24.10.12

Airbus-Mutter

Bund will für drei Milliarden bei EADS einsteigen

Mehr als den Marktpreis will die Regierung für ein Aktienpaket zahlen, um das deutsche Gewicht bei der Airbus-Tochter zu erhalten.

Foto: DPA
Fusion von EADS und BAE ist geplatzt
Die Bundesregeirung will bei EADS einsteigen

Berlin. Die Bundesregierung will möglichst rasch bei der Airbus-Mutter EADS einsteigen und ist bereit, dafür mehr als den Marktpreis für ein Aktienpaket zu bezahlen. Der Bund würde sich den Einstieg knapp drei Milliarden Euro kosten lassen. Das geht aus einem Bericht des Bundeswirtschaftsministeriums an den Haushaltsausschuss des Bundestages hervor, der der Deutschen Presse-Agentur am Mittwoch vorlag und aus dem auch das "Handelsblatt" (Donnerstag) zitierte.

In dem Papier wird auf den wachsenden Zeitdruck verwiesen, da sich die Daimler AG noch in diesem Jahr von der Hälfte ihres 15-prozentigen EADS-Anteils trennen wolle. "Vor diesem Hintergrund sollte die gesamte Transaktion zeitnah realisiert werden", heißt es. "Ansonsten droht die konkrete Gefahr, dass die Daimler AG ihre Anteile über den Markt verkauft." Damit wäre die deutsch-französische Balance zuungunsten Deutschlands verloren, heißt es weiter.

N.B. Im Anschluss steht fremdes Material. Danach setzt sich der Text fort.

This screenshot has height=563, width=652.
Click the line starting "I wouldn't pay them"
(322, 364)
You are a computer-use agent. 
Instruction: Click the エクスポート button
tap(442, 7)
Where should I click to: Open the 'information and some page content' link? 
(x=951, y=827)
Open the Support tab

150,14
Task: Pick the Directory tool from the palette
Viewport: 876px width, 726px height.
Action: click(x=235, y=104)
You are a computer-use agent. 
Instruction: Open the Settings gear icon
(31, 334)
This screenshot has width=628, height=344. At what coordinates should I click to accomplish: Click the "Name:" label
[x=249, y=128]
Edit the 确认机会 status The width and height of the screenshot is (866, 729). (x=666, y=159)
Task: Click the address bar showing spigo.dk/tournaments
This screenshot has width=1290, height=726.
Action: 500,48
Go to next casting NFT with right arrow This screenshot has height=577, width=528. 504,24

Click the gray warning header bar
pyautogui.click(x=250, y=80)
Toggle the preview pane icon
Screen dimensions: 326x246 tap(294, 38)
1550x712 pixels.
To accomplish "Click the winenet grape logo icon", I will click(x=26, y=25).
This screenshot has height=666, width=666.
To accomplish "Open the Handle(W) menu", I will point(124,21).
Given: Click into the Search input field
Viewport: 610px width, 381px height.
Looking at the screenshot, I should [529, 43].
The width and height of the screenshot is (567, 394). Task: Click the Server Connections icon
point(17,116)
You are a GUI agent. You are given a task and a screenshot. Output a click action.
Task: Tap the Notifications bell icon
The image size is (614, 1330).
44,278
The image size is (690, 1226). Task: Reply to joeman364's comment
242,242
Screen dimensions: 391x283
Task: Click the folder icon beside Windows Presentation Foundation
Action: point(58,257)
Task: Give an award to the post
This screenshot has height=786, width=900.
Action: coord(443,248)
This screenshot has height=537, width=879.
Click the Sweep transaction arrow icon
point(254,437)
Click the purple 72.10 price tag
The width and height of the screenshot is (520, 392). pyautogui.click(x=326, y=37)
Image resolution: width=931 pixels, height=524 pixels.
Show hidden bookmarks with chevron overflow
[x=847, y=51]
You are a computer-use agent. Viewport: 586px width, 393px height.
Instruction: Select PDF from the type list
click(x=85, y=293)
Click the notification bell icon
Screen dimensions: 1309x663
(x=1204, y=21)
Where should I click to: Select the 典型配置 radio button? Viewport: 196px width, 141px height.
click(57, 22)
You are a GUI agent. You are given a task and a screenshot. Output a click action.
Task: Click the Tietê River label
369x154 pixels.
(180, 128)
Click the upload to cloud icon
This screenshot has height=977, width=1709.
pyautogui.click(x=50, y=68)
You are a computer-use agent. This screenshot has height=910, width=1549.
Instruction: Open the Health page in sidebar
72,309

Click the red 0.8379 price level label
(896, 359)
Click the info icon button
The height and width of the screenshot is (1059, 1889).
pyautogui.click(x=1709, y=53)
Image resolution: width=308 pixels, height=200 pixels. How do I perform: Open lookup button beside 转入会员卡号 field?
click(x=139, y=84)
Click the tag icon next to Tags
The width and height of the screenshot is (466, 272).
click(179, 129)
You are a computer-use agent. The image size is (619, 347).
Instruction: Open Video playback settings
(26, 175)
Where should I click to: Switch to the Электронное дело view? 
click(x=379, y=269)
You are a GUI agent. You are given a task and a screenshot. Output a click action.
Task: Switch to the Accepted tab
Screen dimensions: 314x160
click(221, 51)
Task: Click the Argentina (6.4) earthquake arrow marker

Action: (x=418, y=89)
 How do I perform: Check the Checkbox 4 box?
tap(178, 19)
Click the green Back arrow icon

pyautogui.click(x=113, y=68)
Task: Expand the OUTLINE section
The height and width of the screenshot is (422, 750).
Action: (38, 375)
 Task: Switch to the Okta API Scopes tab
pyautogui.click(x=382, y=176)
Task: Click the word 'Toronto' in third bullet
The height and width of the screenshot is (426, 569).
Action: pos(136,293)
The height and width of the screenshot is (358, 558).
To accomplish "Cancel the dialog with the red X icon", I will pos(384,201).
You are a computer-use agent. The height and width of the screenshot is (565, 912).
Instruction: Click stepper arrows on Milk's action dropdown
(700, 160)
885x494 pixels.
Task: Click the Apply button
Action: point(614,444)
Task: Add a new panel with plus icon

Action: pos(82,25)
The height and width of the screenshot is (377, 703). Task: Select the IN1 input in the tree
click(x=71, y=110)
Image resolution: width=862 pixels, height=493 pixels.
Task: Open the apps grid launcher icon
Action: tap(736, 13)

Dem Papier zufolge will Deutschland die deutsch-französische Balance bei dem europäischen Luft- und Raumfahrtkonzern zwar auch künftig "soweit wie möglich" wahren. Gewisse Abweichungen der deutschen Mitwirkungsrechte im Vergleich zur französischen Regierung seien aber unvermeidbar.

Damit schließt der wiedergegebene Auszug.